A French judge has requested access to the US-run Guantanamo Bay prison camp to investigate allegations of torture made by three French nationals. The three men were former detainees at the US military facility in Cuba but returned to France in 2004 and 2005.
Sophie Clément, an investigative magistrate, has submitted a request to US authorities to see “all documents relating to the justification and modalities of (US) armed operations in Afghanistan and Pakistan, and to the treatment of persons arrested during these operations,” in a document signed Jan. 2. Investigative magistrates in France act as independent legal detectives, probing possible crimes in certain sensitive cases. Magistrate Clément is known in France for her previous investigation of crimes committed by the late Chilean dictator Augusto Pinochet.
[. . .] “This [request] is unprecedented,” said Philippe Meilhac, the lawyer for former prisoner Khaled Ben Mustapha. “But it’s normal that the judge leading the investigation approach those concerned at Guantanamo to verify these claims.”

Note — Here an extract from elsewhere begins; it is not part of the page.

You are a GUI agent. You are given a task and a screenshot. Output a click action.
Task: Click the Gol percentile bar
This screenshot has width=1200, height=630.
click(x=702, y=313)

Arrested in late 2001 on the Afghan-Pakistani border, the three men were sent to the notorious Guantanamo Bay prison. They were detained there for periods of between 11 and 17 months, before returning to France. Benchellali has reported that before being taken to Cuba he was taken to Afghanistan where he states he was beaten and forced to strip, and then made to lie on top of other naked men while US soldiers took photos. Ben Mustapha reports that after his arrest he was also taken to Afghanistan where he was subjected to sexual abuse, which judge Clément said in the legal documents could lead to rape charges. All three former inmates told of being beaten during interrogations. They were sentenced by a French court to one year in prison on terrorism charges in 2011 but have said they will appeal that decision.

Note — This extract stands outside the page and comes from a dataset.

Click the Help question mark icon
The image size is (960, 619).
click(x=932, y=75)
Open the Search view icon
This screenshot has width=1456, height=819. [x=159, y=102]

According to the French lawyer, the legal request was especially sensitive because it included the possibility of questioning US soldiers.

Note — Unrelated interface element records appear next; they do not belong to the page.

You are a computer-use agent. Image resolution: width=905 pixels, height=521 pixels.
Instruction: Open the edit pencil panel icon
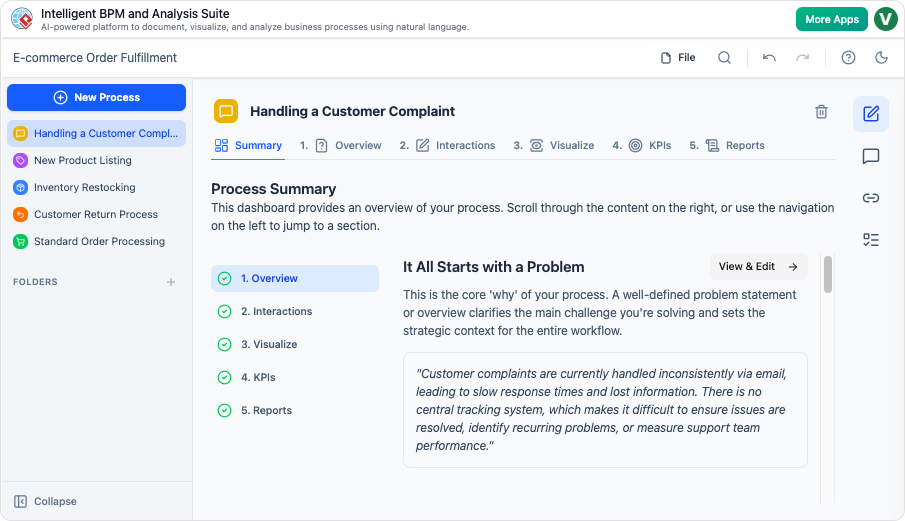coord(870,114)
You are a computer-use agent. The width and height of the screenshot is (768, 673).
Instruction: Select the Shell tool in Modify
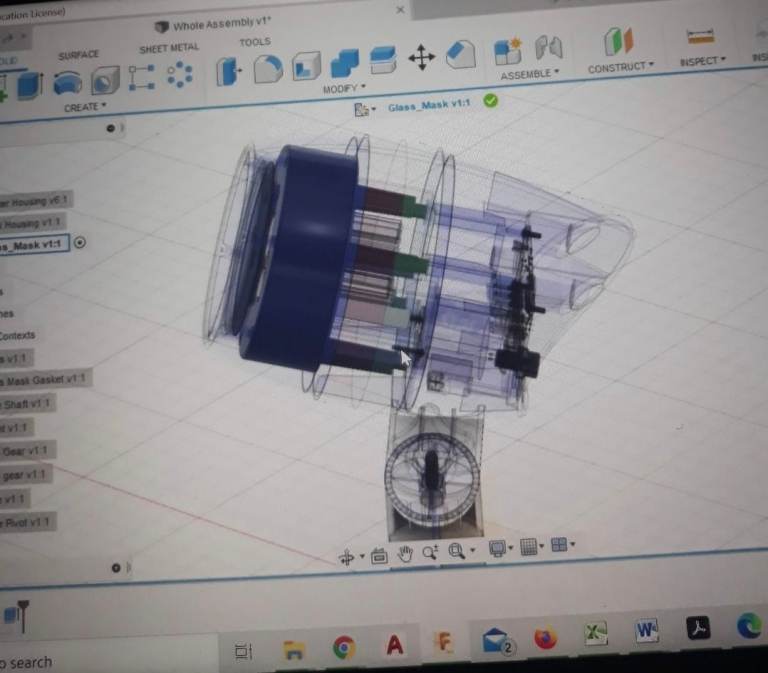click(306, 67)
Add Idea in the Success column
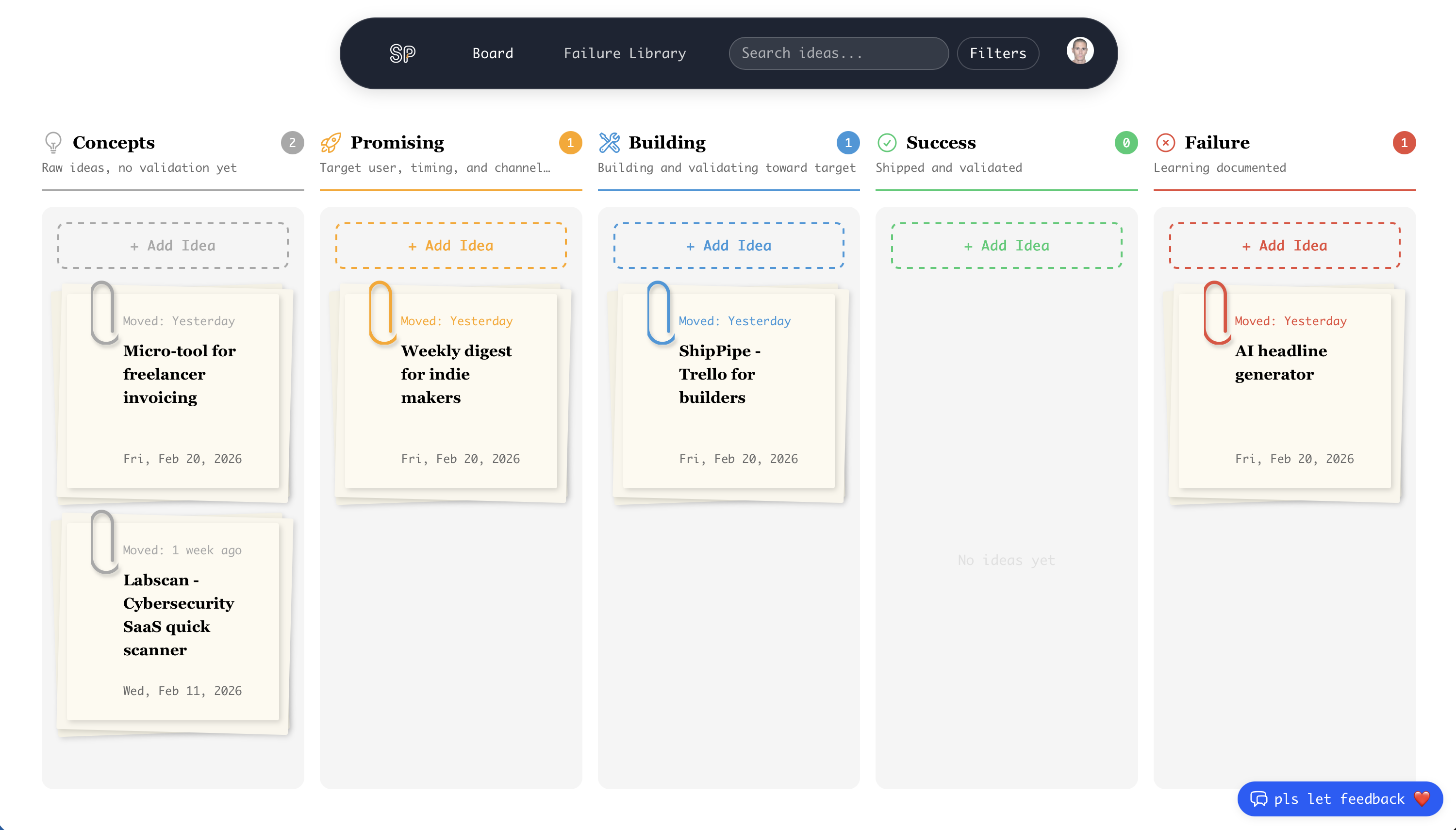Screen dimensions: 1456x830 [x=1007, y=246]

Nevertheless, Meilhac hoped magistrate Clément’s move would set a precedent and spur other European countries to look into the torture claims made by other former Guantanamo inmates who hold European passports. Meilhac even invoked the possibility of a trial of Guantanamo personnel charged with torture in absentia, a possibility under French law. In 2010 a court in Paris tried 15 Chileans linked to the Pinochet dictatorship in absentia, eventually convicting 14 of the accused.
The Guantanamo prison was opened in January 2002, under the administration of former US president George W. Bush, to jail suspected terrorists. A decade on, 171 prisoners remain there, despite President Barack Obama’s promises to close the camp.